● **Texte**:
---*---

131 En ce qui concerne les déformations lentes associées aux mouvements de grandes ampleurs de la masse instable, beaucoup de dispositifs de mesures existent et apportent des données de qualité quant à la cinématique du glissement et à sa réponse aux forçages naturels (variations de température, cycle gel/dégel, infiltrations d’eau de pluie ou de fonte des neiges). La tachéométrie, l’interférométrie, les techniques d’observations RADAR, le GPS ou encore la vidéométrie sont parmi les plus utilisées pour le monitoring des mouvements lents de versants instables. L’installation d’extensomètres et d’inclinomètres sur des fractures ouvertes en surface ou des arrachements en sommet du glissement permet aussi une excellente évaluation des mouvements en surface [Levy et al., 2011].

Du point de vue hydraulique, l’évaluation de la perméabilité, de la porosité et de l’emmagasinement et de leur évolution au cours du temps est en générale plus délicate à opérer. Le monitoring hydraulique se fait principalement par des relevés météorologiques et par des mesures de niveaux piézométriques en forages. Les relevés météorologiques permettent de connaitre les instants précis où de grandes quantités d’eau sont susceptibles de s’infiltrer dans le massif. Les relevés de niveaux piézométriques permettent d’évaluer les variations du niveau d’eau et d’estimer les propriétés hydrauliques, mais ces mesures nécessitent la réalisation de forages de grandes profondeurs (plusieurs dizaines voir centaines de mètres) à proximité et dans le versant instable. Ces forages sont extrêmement couteux et les déformations qu’ils sont susceptibles de subir peuvent les endommager et les rendre inutilisable à moyen et long terme. De plus, en milieu fracturé discontinu et non saturé, les forages ont peu de chance de recouper les fractures conductrices d’eau, mettant en question la représentativité des mesures qui y sont réalisées. Les exemples à Séchilienne (France), Randa (Suisse), etc. montrent que les forages sont en général secs.

---*---

● **Liste fournie**:
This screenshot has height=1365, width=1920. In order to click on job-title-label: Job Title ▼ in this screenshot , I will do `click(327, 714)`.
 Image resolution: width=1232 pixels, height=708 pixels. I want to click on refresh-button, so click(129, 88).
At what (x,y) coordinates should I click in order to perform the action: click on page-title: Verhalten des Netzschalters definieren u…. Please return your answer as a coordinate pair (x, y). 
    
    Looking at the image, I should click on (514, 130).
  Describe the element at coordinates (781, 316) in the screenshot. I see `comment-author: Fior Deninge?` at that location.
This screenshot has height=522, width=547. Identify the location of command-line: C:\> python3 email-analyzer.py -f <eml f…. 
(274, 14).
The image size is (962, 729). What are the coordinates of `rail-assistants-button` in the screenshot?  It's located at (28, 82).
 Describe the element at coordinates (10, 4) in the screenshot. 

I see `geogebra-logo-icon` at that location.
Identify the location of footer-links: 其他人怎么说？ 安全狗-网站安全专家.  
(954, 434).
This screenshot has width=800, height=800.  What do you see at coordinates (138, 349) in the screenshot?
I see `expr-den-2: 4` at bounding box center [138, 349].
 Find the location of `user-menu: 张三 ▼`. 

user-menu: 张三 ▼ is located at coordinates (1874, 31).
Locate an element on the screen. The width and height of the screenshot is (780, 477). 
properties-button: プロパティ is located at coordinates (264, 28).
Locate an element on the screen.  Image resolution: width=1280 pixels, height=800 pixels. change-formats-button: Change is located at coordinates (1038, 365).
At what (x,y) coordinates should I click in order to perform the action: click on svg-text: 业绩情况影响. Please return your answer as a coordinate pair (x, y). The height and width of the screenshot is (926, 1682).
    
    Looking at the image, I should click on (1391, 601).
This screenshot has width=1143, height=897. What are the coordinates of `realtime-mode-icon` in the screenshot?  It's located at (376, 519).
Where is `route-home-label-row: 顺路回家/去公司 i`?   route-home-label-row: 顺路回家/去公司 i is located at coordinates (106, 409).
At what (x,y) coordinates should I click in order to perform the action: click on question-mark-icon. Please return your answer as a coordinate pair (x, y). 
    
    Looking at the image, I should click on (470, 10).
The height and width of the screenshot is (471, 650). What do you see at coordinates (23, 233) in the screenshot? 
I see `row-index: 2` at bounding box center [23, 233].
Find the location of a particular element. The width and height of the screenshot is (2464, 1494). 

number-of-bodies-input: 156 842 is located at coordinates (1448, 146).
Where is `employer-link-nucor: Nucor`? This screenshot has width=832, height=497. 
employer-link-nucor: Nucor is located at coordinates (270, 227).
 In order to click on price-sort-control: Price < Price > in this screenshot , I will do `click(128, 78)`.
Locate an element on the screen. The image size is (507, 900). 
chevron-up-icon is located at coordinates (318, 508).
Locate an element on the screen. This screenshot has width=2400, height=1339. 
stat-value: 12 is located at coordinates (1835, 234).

---*---

● **À vous**:
Dites si chaque affirmation s’accorde avec le texte sur la surveillance des versants instables, en répondant par oui ou non et en citant les mots décisifs du texte.
1. Les relevés météorologiques indiquent à quels moments de grandes quantités d’eau risquent de s’infiltrer dans le massif.
2. À Séchilienne et à Randa, les forages contiennent en général de l’eau.
3. Des extensomètres et des inclinomètres peuvent être posés sur des fractures ouvertes en surface.
On peut se passer de la liste pour ce travail.

● **Exercice corrigé**:
1. Oui : « Les relevés météorologiques permettent de connaitre les instants précis où de grandes quantités d’eau sont susceptibles de s’infiltrer dans le massif. »
2. Non : « Les exemples à Séchilienne (France), Randa (Suisse), etc. montrent que les forages sont en général secs. »
3. Oui : « L’installation d’extensomètres et d’inclinomètres sur des fractures ouvertes en surface ou des arrachements en sommet du glissement permet aussi une excellente évaluation des mouvements en surface »